Without knowing what camera and scope you have it will be hard to give specific advice.
But I will assume you are using a Canon DSLR.
Now first off Piggyback photography is when you mount your camera with a lens on top of your telescope, generally for wide field astrophotography.
Attaching you camera directly to the telescope, using the scope as a lens, is called Prime Focus photography.
And finally, using your camera with a normal lens, looking through your eyepiece that is attached to the scope is called afocal photography.

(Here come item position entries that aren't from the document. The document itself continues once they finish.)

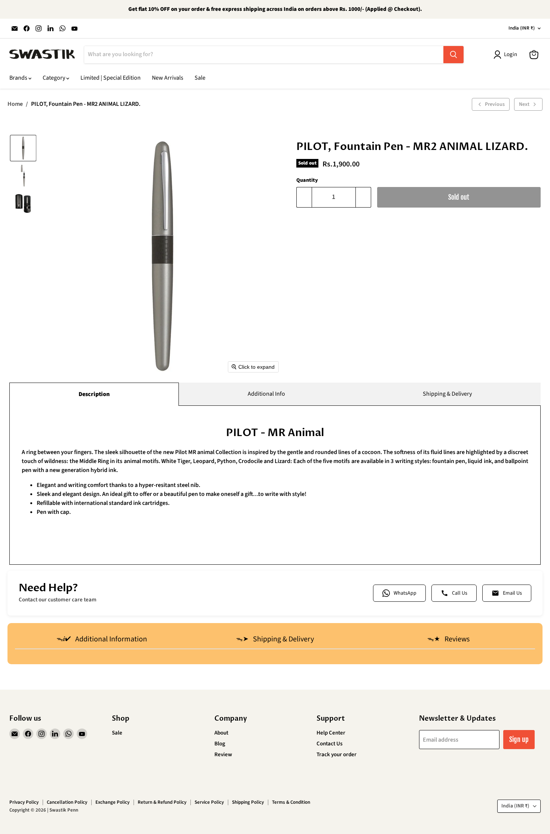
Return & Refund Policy (162, 802)
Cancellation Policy (67, 802)
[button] (23, 148)
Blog (219, 744)
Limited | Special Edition (110, 78)
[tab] (101, 640)
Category (54, 78)
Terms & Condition (291, 802)
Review (223, 754)
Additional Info (266, 394)
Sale (200, 78)
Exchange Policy (112, 802)
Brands (18, 78)
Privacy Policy (24, 802)
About (221, 733)
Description (94, 394)
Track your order (337, 754)
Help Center (331, 733)
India (521, 28)
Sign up (519, 739)
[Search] (453, 54)
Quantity (307, 180)
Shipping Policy (248, 802)
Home (15, 104)
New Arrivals (167, 78)
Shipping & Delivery (447, 394)
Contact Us (329, 744)
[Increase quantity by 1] (363, 197)
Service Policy (209, 802)
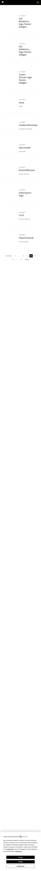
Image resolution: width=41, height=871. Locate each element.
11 (21, 259)
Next (26, 259)
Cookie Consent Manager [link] (10, 836)
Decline (20, 862)
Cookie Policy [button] (10, 849)
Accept (20, 857)
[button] (38, 2)
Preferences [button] (18, 851)
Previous (9, 256)
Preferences (20, 866)
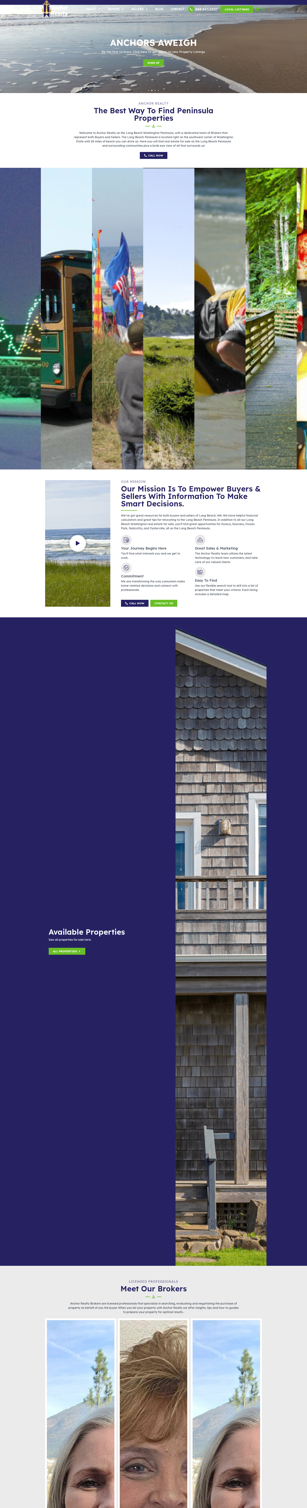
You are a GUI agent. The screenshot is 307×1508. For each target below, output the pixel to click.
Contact (178, 9)
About (91, 9)
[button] (148, 90)
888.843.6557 (206, 9)
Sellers (137, 9)
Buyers (114, 9)
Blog (159, 9)
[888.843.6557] (191, 9)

It's also important to note each of these 3 methods require different methods to mount your camera, and each have their own level of difficulty. Piggyback being the easiest, afocal being the hardest, prime focus being much more challenging than piggybacking, but somewhat easier than afocal.

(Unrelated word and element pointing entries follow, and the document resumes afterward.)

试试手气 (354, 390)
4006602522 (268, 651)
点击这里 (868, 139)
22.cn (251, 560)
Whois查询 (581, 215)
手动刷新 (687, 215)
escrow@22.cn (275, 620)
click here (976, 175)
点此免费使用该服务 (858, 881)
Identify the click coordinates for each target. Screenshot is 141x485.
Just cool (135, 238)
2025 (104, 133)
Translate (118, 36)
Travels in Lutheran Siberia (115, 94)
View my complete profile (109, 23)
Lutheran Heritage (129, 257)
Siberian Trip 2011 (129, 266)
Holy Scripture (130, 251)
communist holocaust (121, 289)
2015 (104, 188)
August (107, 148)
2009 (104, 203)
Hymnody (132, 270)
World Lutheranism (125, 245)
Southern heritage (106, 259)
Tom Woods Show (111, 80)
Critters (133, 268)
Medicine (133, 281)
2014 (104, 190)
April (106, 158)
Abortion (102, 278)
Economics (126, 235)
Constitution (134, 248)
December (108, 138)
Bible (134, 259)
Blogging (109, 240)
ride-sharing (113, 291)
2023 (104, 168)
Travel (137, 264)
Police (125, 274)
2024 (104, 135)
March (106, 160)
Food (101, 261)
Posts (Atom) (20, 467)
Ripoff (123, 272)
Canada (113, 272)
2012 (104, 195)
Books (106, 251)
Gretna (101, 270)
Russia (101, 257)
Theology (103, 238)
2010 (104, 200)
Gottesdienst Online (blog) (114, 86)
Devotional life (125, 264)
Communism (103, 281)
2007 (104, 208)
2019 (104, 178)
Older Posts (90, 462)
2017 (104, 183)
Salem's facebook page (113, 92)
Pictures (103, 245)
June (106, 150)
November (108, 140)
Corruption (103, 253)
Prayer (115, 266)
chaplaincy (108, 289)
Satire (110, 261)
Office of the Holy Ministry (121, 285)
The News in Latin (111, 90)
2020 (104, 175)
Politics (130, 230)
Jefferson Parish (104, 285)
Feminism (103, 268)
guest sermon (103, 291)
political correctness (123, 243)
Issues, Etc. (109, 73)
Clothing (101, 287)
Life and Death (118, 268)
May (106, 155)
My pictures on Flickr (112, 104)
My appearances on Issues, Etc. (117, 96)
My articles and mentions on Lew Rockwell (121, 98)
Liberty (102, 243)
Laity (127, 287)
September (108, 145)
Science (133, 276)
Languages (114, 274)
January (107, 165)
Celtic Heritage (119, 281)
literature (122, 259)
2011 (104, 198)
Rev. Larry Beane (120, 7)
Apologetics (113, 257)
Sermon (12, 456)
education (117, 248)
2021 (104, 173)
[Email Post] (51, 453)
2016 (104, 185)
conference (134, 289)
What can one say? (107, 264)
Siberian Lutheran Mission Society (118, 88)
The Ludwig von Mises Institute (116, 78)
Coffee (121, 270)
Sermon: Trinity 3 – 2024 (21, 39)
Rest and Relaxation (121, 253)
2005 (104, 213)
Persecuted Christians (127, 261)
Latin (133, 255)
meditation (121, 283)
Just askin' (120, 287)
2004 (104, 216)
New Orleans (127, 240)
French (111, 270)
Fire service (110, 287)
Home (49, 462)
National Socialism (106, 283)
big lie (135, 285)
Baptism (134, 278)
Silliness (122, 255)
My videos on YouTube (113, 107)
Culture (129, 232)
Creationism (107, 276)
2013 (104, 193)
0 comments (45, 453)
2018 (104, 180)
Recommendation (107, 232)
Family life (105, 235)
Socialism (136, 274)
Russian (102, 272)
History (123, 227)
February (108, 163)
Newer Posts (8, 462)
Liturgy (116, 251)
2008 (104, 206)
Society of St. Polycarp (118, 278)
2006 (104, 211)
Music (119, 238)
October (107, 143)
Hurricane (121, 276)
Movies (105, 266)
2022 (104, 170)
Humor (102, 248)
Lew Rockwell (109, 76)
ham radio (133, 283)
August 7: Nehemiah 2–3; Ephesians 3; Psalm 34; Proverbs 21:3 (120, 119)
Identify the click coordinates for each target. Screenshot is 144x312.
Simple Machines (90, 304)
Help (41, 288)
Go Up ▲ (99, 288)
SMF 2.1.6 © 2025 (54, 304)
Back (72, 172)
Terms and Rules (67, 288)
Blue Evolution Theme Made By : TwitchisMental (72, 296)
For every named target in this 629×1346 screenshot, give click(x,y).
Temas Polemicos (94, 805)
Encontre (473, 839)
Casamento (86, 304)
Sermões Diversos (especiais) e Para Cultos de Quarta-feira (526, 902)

The reasoning for this is because of the increased focal length between the three methods, piggyback is usually with a focal length between circular fisheye to short telephoto. With prime focus your focal lenght is totaly dependant on your telescope, but even the smallest scope usualy has a focal lenght of at least 400mm, most are around 800-1500 though, but some go as high as 4000mm (im sure there are some that go higher but thats beound the scope of this discussion)
Afocal is quite differant, since you are magnifing the image from your telescope, so the actual focal lenght is much greater than normal. For example if your scope has a focal lenght of 1000mm, and you have a 20mm eye peice in there you will have a 50x magnification (1000/20=50). Now using a camera with a 30mm lens, looking through the eyepeice would give you an efective focal lenght of 1500mm (30*50=1500).

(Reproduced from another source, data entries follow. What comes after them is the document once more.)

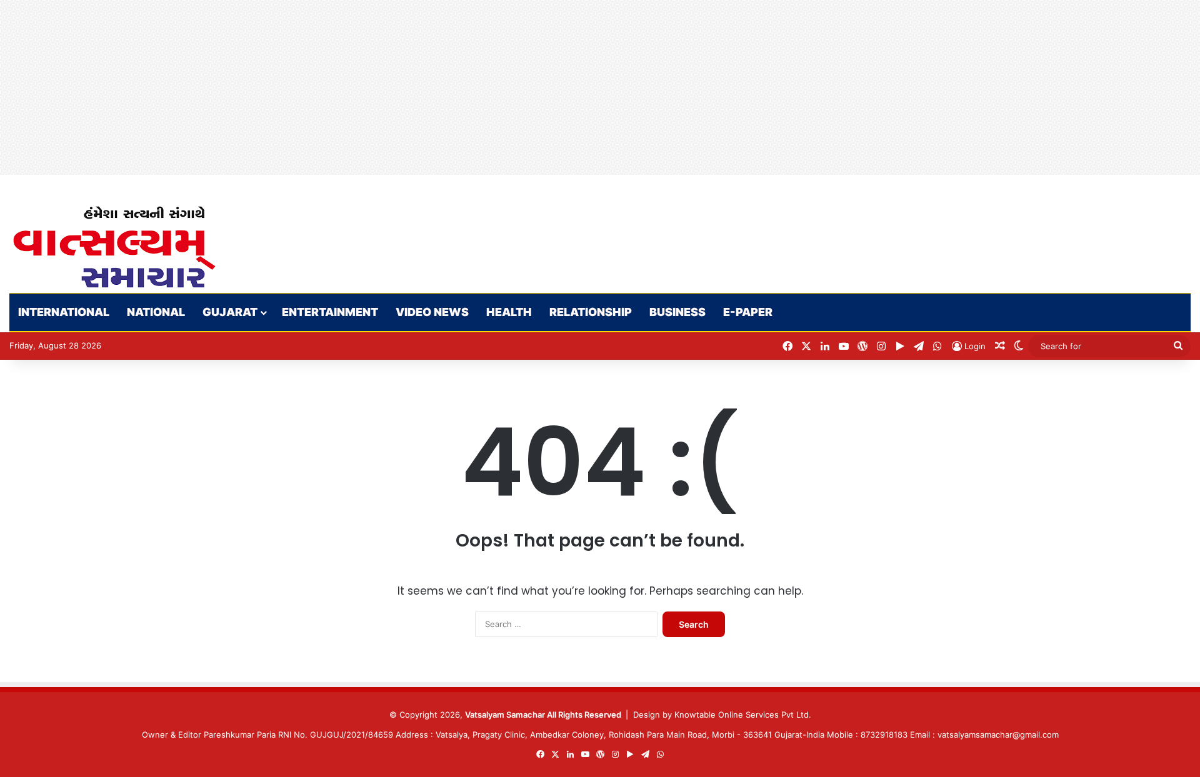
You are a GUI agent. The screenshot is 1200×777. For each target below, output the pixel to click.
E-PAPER (747, 312)
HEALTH (509, 312)
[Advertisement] (375, 87)
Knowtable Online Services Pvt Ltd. (742, 715)
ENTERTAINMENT (330, 312)
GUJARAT (230, 312)
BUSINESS (677, 312)
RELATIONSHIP (590, 312)
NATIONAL (156, 312)
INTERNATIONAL (63, 312)
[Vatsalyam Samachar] (113, 247)
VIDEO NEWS (432, 312)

Now for taking images of the moon using such a long focal lenght isn't a major problem since your shutter speed will be quick enough that you shouldn't need very precises tracking if any at all.
But for any other object you will need to do longer exposures to properly resolve any detail and this is where long focal lenghts start to be a major problem. Once you get above 1000mm you need a pretty high end mount for precise tracking.
Now you mentioned that when shooting in prime focus your images were soft, this is most likley a focus issue. How did you attempt to acheive focus?
If you have a smaller scope, 600mm for example and trying to photograph the moon a good option would be a 2x barlow. This is something you place between the telescope and the camera when shooting in prime focus, it will double your focal lenght thus making the moon take up more of the frame. You can find 1.6x, 2x, 3x, 4x, & 5x barlows on most astronomical online stores. I personaly find a focal lenght of 1400-1600mm to be ideal to fill the frame with the moon.